The idea of sacrifice has become taboo in our culture. The idea that a family might want to tighten its metaphorical belt during stressful financial times has become shameful, even though in reality, there is greater dishonor in irresponsibility. The idea that one might have to give something up has grown so unpleasant that we as a culture, obsessed with instant gratification, can barely stomach it. We don’t, as a society, even acknowledge something as basic and undeniable as the physical sacrifices a woman makes to carry and birth a child; every tabloid and magazine cover in the checkout line at the grocery store will assure you these circumstances are a disgrace.

The final book of the Tearling trilogy unflinchingly explores the idea of sacrifice, forcing the characters and the reader to confront the question of what types of sacrifice are meaningful and appropriate, and when they can be righteously made. What, for example, must a queen sacrifice for her realm? What must a citizenry sacrifice for a functioning, civil society? What if that sacrifice includes one’s own assumptions? As one character insists, “These people are so damned proud of their hatred! Hatred is easy, and lazy to boot. It’s love that demands effort, love that exacts a price from us. Love costs; this is its value.”

Johansen offers confident and intense answers to these questions, and while I won’t tell you how the story ends, I will tell you that the conclusion of the Tearling trilogy is—like all the best endings—at once satisfying and shocking, unpredictable and yet inevitable.

***

In the author’s note at the end of the third book, Johansen charges us all with going out to make a better world, which is the central theme of Queen Kelsea’s life’s work. It is the task given to her by her guardian, whose memory haunts Kelsea throughout her reign. It is the underlying quest of all the characters Kelsea meets or becomes in her fugue states, those original settlers of the world which became the Tearling.

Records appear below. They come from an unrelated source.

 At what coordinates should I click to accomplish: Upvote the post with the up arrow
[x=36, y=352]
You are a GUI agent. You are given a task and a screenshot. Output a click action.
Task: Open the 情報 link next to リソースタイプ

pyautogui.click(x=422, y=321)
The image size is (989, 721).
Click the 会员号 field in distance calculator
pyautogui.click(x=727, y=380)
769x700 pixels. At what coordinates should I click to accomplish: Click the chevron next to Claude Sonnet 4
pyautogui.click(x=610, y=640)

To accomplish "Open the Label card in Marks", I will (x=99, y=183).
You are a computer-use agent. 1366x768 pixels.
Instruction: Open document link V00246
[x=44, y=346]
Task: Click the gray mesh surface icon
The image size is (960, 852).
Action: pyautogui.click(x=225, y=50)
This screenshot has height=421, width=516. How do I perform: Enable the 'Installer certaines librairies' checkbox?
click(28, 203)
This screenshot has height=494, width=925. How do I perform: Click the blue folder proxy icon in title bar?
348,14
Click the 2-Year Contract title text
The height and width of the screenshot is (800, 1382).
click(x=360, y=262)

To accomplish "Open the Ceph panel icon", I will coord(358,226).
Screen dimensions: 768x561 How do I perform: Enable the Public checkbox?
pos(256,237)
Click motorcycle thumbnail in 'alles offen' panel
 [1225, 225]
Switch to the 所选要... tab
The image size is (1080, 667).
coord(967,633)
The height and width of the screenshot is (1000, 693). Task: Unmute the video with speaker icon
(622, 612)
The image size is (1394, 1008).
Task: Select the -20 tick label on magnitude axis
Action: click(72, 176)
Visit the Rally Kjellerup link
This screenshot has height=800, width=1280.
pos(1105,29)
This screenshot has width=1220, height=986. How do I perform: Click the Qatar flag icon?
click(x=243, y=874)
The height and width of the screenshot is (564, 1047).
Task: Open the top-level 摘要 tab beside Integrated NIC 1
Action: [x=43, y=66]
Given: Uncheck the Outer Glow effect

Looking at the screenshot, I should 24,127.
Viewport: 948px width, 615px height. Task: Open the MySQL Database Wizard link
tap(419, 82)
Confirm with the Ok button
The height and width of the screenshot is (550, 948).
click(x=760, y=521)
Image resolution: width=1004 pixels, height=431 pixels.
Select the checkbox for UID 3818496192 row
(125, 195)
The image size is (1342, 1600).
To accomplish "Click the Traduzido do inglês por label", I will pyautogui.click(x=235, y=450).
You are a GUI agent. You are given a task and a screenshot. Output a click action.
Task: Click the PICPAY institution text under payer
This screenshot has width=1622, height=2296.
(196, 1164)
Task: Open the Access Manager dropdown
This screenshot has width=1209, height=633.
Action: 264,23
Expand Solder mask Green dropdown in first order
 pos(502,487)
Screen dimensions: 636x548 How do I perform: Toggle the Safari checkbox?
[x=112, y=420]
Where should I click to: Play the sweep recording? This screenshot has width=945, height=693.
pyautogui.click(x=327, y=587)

And the ways in which they fail or succeed are meant to challenge us, the readers, to make us question our own complicity in creating the world we have perhaps tried to escape through reading.


  About the Author

Angélique Jamail’s poetry and essays have appeared in over two dozen anthologies and journals, including Time-Slice (2005), Improbable Worlds (2011), Pluck Magazine (2011), The Milk of Female Kindness—An Anthology of Honest Motherhood (2013), and Untameable City: Poems on the Nature of Houston (2015). Her work was selected as a Finalist for the New Letters Prize in Poetry in 2011. Her magic realism novelette Finis. (2014) has been praised by fiction writer Ari Marmell as having “some of the most real people I’ve encountered via text in a long time,” and by poet Marie Marshall as “a witty tale of conformity, prejudice, and transformation, in a world that is disturbing as much for its familiarity as for its strangeness.” An illustrated edition of Finis., with drawings by Houston-based artist Lauren Taylor, was released in 2015. She teaches Creative Writing and English in Houston. Find her online at her blog Sappho’s Torque.

6 thoughts on “Women Writers Reading: Angélique Jamail reads Erika Johansen

  1. What a literate, challenging, and engaging book review with its elegant and most thoughtful social commentary.. I now want to read both Johansen’s books and more by Ms. Jamail as well!

  2. I highly recommend Finis. – it’s surprising and engaging and beautifully written. No less than I would expect of an accomplished poet!

  3. Everyone should have a teacher like Angelique Jamail! Her enthusiasm for fiction is contagious, this review reminding us of all the reasons we love to explore the worlds created by a good author. Big ideas, important themes. These books lead the readers on a journey to the important issues Ms. Jamail would have the next generation tackle.